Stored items

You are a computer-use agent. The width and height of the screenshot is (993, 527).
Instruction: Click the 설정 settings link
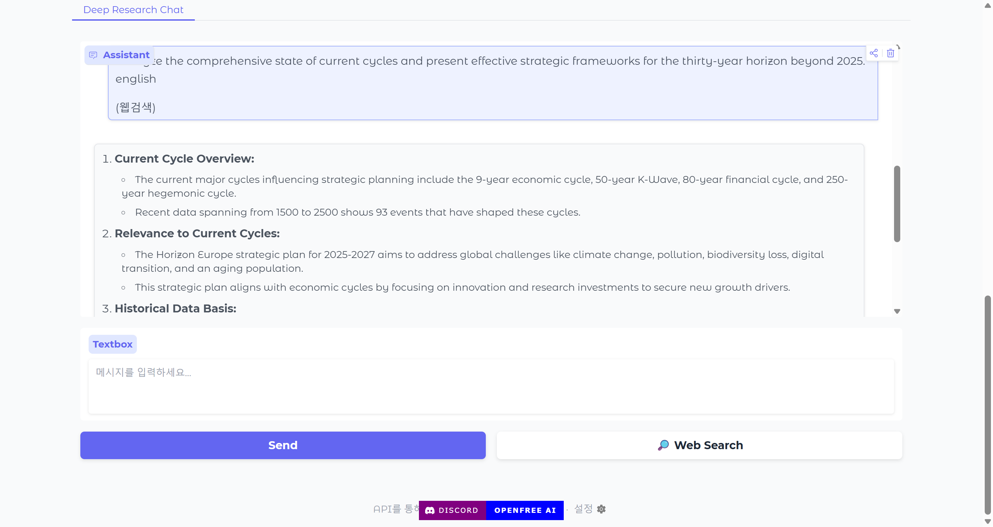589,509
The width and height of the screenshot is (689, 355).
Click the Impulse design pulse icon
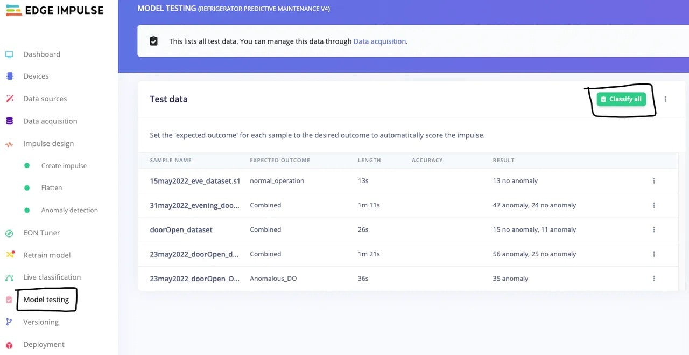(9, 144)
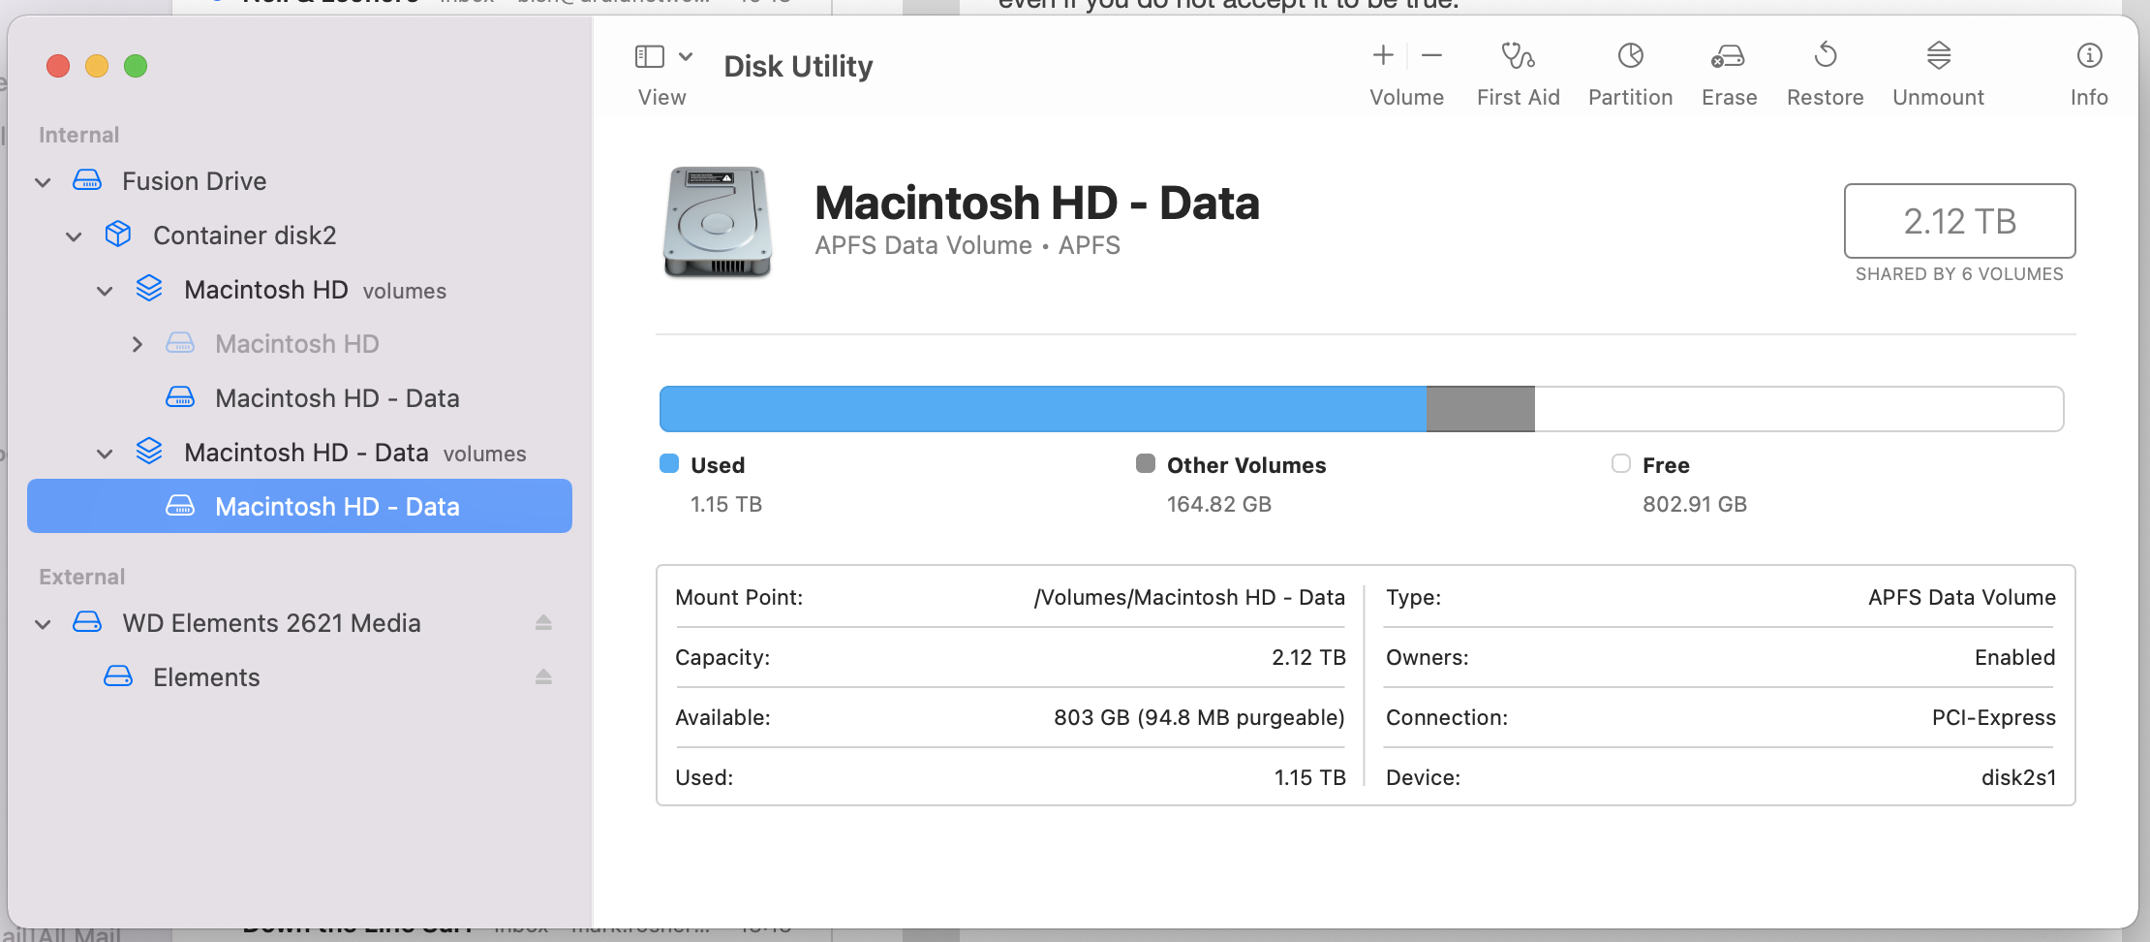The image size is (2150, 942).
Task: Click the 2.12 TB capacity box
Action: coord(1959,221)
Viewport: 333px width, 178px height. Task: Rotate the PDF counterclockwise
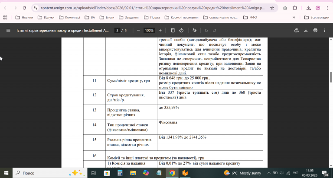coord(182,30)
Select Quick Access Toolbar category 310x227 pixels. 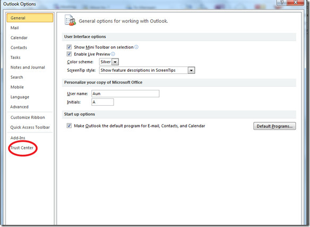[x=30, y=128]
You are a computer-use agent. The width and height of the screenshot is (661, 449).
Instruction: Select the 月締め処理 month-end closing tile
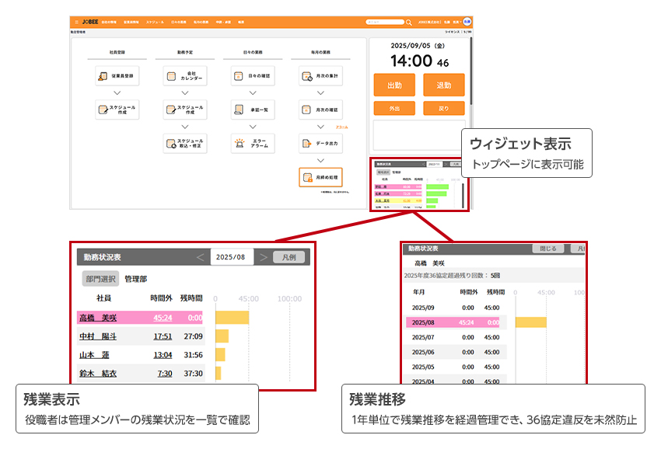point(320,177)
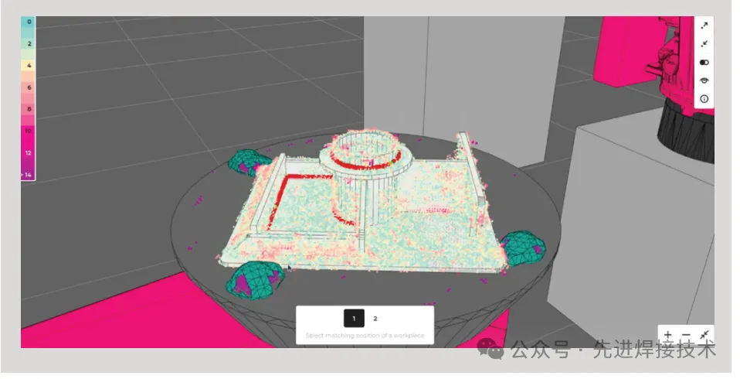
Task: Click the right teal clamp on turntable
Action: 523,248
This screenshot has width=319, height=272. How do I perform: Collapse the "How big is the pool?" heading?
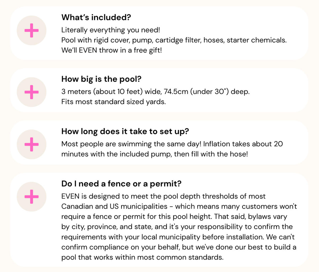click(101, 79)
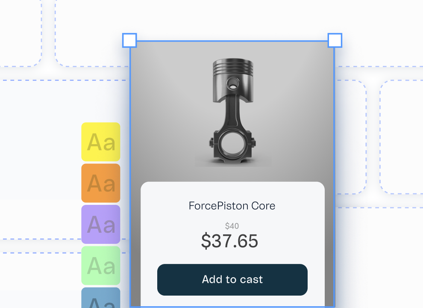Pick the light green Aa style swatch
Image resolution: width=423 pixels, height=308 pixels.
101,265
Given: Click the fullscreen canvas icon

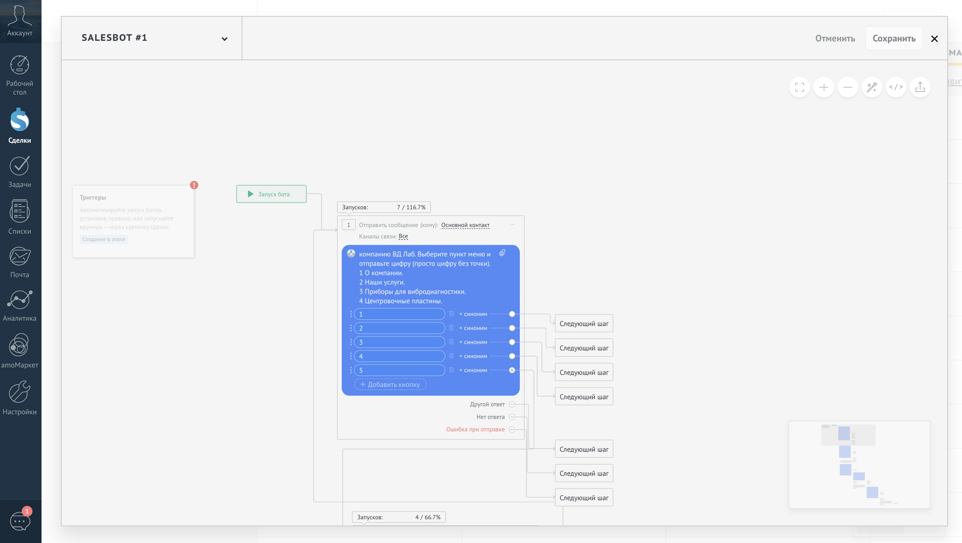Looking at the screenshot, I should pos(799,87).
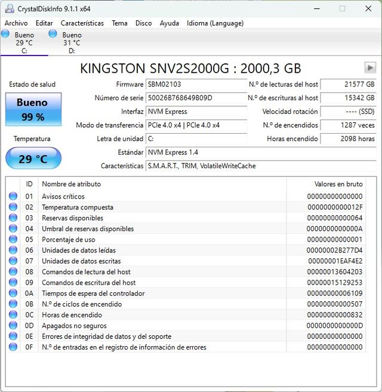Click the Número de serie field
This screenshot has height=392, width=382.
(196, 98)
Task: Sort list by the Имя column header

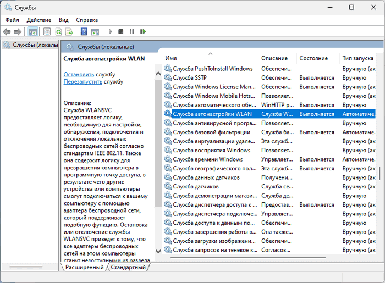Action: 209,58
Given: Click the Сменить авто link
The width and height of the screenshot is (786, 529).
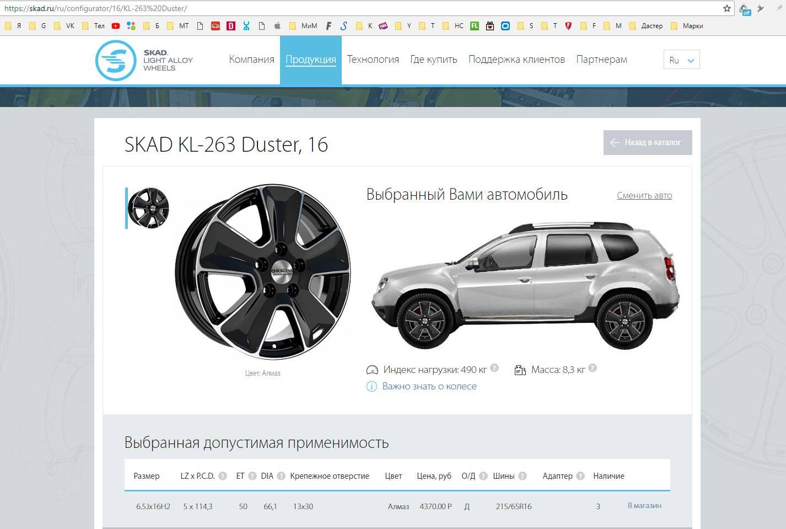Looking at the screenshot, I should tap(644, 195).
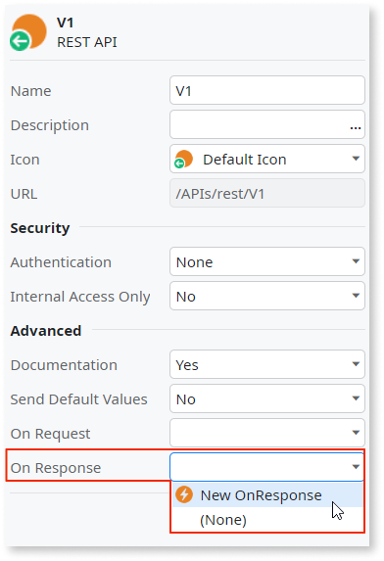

→ REQUIRED WORK
Show every line from the entries that includes the word "agent".

→ YOUR RESPONSE
You are a computer-use agent. The width and height of the screenshot is (993, 527).
You are a computer-use agent. The width and height of the screenshot is (661, 449).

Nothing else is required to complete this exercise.